Wow, a lot of Dolby Vision questions!

First off, there aren't any extant Dolby Vision titles that use HDR10 as a base layer. The two modes you'll see in streaming or discs today are:

SDR base layer + enhancement layer + dynamic metadata
Non-backwards compatible base layer + dynamic metadata

The enhancement layer is quarter res of the base layer, so a 2160p title would have a 1080p base layer.

The non-backwards compatible base layer dynamically shifts the code values to make maximal use of the 10-bit space, and is in ICtCp. Playing it back as itself would be very trippy, but sub VideoCD quality.

In both cases, the layers and metadata are combined to render a 12-bit ICtCp frame. From there it gets tone mapped to the actual display's characteristics using yet more metadata. Lots of science and tricks go into the playback process, including dynamic backlight control for non-OLED displays.

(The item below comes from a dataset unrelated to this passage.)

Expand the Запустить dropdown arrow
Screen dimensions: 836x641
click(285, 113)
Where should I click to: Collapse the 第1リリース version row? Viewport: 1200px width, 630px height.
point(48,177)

As far as reusing or reencoding these streams, that would require a LOT of tooling. There's a lot of metadata (both for rendering out the source to the intermediate space, and then rendering from that to the current display) that needs to get transferred correctly for DoVi playback. And you'd need to be able to feed that content back into a DoVi player.

Reencoding is going to be even more fraught. By default DoVi uses ICtCp instead of Y'CbCr color space; that's what the non-backwards compatible stream is in. And for dual layer, the enhancement layer is its own thing that doesn't look like natural images at all. So reencoding using traditional psychovisual tuning may result in...issues.

Dolby Vision has a whole lot of other modes, some implemented in shipping devices, some not. But AFAIK everything available to consumers today uses one of the above.

If 12-bit decoders become broadly available in CE devices someday (NVidia starting with Pascal is the only thing I know of doing it today), then DoVi could just use 12-bit ICtCp + playback metadata, which would make for simpler implementations. The content would already be in the intermediate format, leaving the (highly complex) tone mapping to display stage.

I don't know if anything particularly interesting or useful could be done with DoVi today without licensing the Dolby Vision SDK.